New Premier Christy Clark is continuing in the shameful B.C. Liberal tradition of using Surrey Memorial Hospital as nothing more than a background for photo-ops to divert attention away from their dismal record on health care.
- Two announcements per year, woeful follow-through – This morning’s announcement is the 11th time since 2006 that the B.C. Liberals have made a significant announcement at Surrey Memorial Hospital. In the 2005 election campaign, Gordon Campbell promised that shovels would be in the ground for its expansion project by 2007 or 2008. The work was never started.

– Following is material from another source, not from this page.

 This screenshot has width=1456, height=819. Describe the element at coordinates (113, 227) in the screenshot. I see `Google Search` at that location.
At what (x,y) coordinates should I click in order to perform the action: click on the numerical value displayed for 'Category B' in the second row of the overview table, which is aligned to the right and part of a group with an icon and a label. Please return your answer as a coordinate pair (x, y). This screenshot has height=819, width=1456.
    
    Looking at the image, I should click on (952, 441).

- Growing region, shrinking services – Even as Surrey was establishing itself as one of the fastest-growing municipalities in the country, the B.C. Liberals were cutting health services. Between 2002 and 2005 – a time when Ms. Clark was sitting at the cabinet table – the B.C. Liberals actually reduced acute care beds in the Fraser Health region by nearly 10 per cent.
- Failure to make up for losses – Today’s announcement of 151 new beds – and not until 2014 – must be considered in context of the cuts made by the B.C. Liberals. Under the B.C. Liberals, Fraser Health lost nearly 200 beds, with another 234 downgraded in 2009.

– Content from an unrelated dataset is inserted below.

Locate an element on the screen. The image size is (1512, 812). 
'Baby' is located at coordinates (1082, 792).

- A history of broken promises – Going back to 2001 – a platform co-authored by Christy Clark – the B.C. Liberals have been making empty promises on health care. They promised 5,000 new long-term care spaces – a promise still waiting for completion – and they promised health care “when and where you need it” – only to have patients shuttled between facilities and an increase in privatized, for-profit medicine. Today’s announcement is another example of Christy Clark being more of the same B.C. Liberals’ promises-first agenda.
B.C.’s New Democrats have been holding the B.C. Liberals accountable for their broken promises to protect health care and education.